IBM Cloud Speech-to-Text: Two Implementations
Three years ago I implemented IBM Cloud Speech-to-Text into my web app LanguageTwo. It was the worst part of my app. The streaming WebSockets connection was unreliable at best. I’ve spent three weeks fixing it.
My project uses AngularJS and Firebase.
My first plan was to discontinue the WebSockets streaming and instead record each audiofile, save it to the database, send the file to the IBM Cloud for processing, and then send the response to the browser to display to the user.
I spent a week figuring out how to set up the browser to record from the microphone. It turns out that there’s an old way, using Navigator.getUserMedia()

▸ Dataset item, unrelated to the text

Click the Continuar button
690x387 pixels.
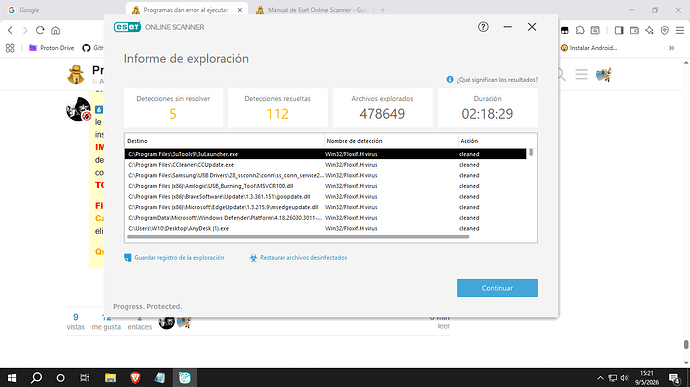(x=497, y=288)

, and a new way using MediaDevices.getUserMedia()
. There are tons of libraries that use the old way, badly. I had to dig through those before I found the new way. The new way is easy. First, in the template I created two buttons (Bootstrap) to start and stop the recording, and room for the results.
<div class="col-sm-2 col-md-2 col-lg-2" ng-show="nativeLanguage === 'en-US'">
<button type="button" class="btn btn-block btn-default" ng-click="startWatsonSpeechToText()" uib-tooltip="Wait for 'Listening'">Start pronunciation</button>
</div>
<div class="col-sm-2 col-md-2 col-lg-2" ng-show="nativeLanguage === 'en-US'">
<button type="button" class="btn btn-block btn-default" ng-click="stopWatsonSpeechToText()">Stop pronunciation</button>
</div><div class="col-sm-6 col-md-6 col-lg-6"…